[START]
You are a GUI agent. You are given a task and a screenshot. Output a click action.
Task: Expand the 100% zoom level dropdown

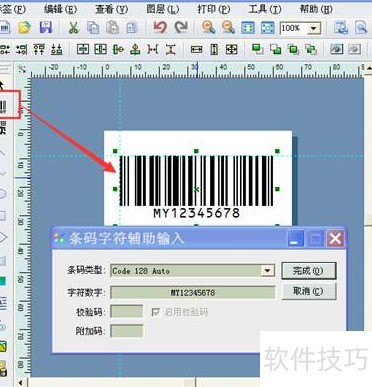coord(313,29)
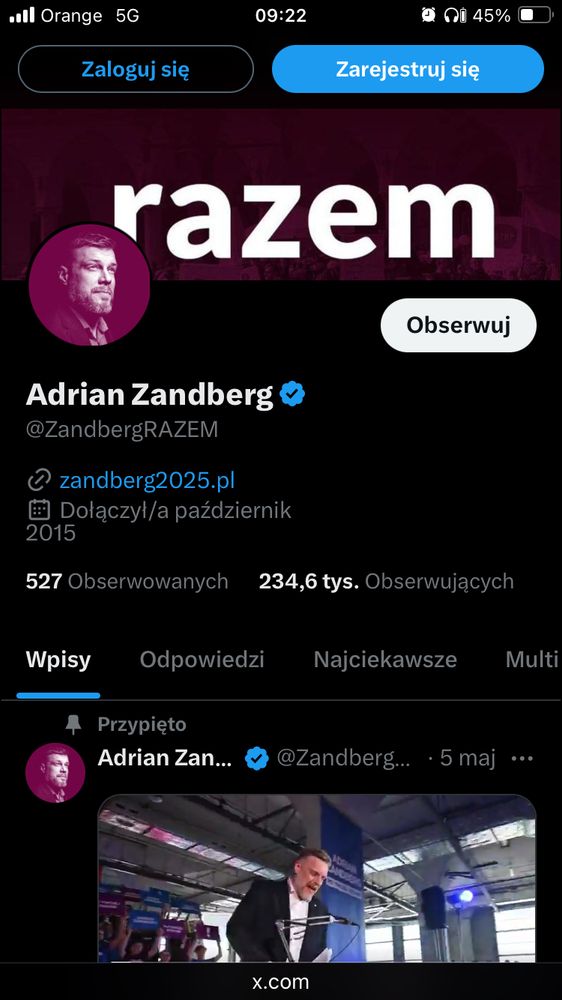Tap the pin icon above the pinned post
The image size is (562, 1000).
[74, 724]
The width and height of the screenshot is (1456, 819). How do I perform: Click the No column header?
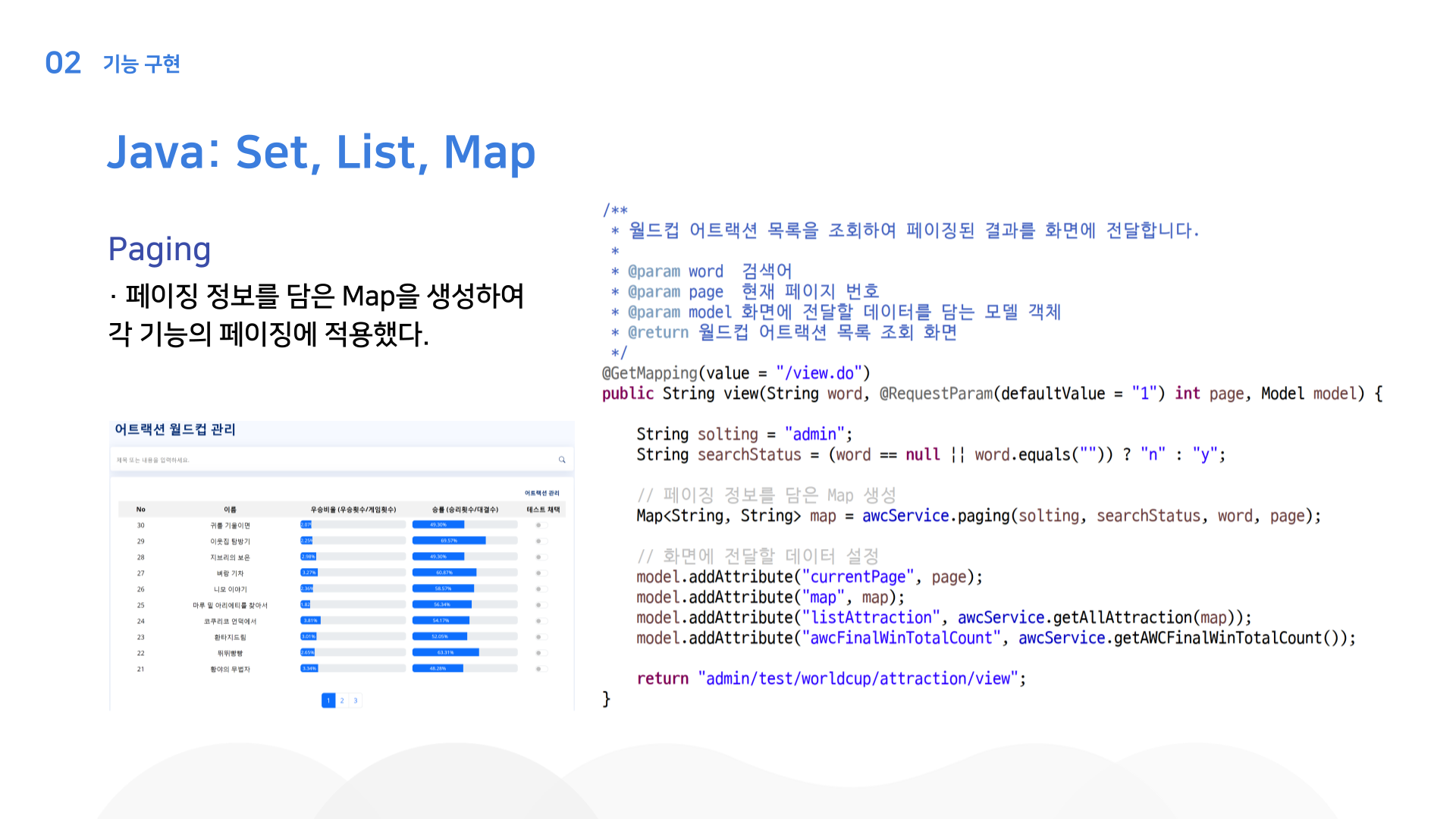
[END]
** Exercise instructions **
Swap "screenshot" for "screen capture" everywhere in all the lines above, changing nothing else. Leave the pictures out of your answer.

** Full output **
You are a GUI agent. You are given a task and a screen capture. Output a click action.
Task: Expand the 100% zoom level dropdown

coord(313,29)
Tap the pin icon above the pinned post
The image size is (562, 1000).
[74, 724]
The width and height of the screen capture is (1456, 819). How do I perform: Click the No column header?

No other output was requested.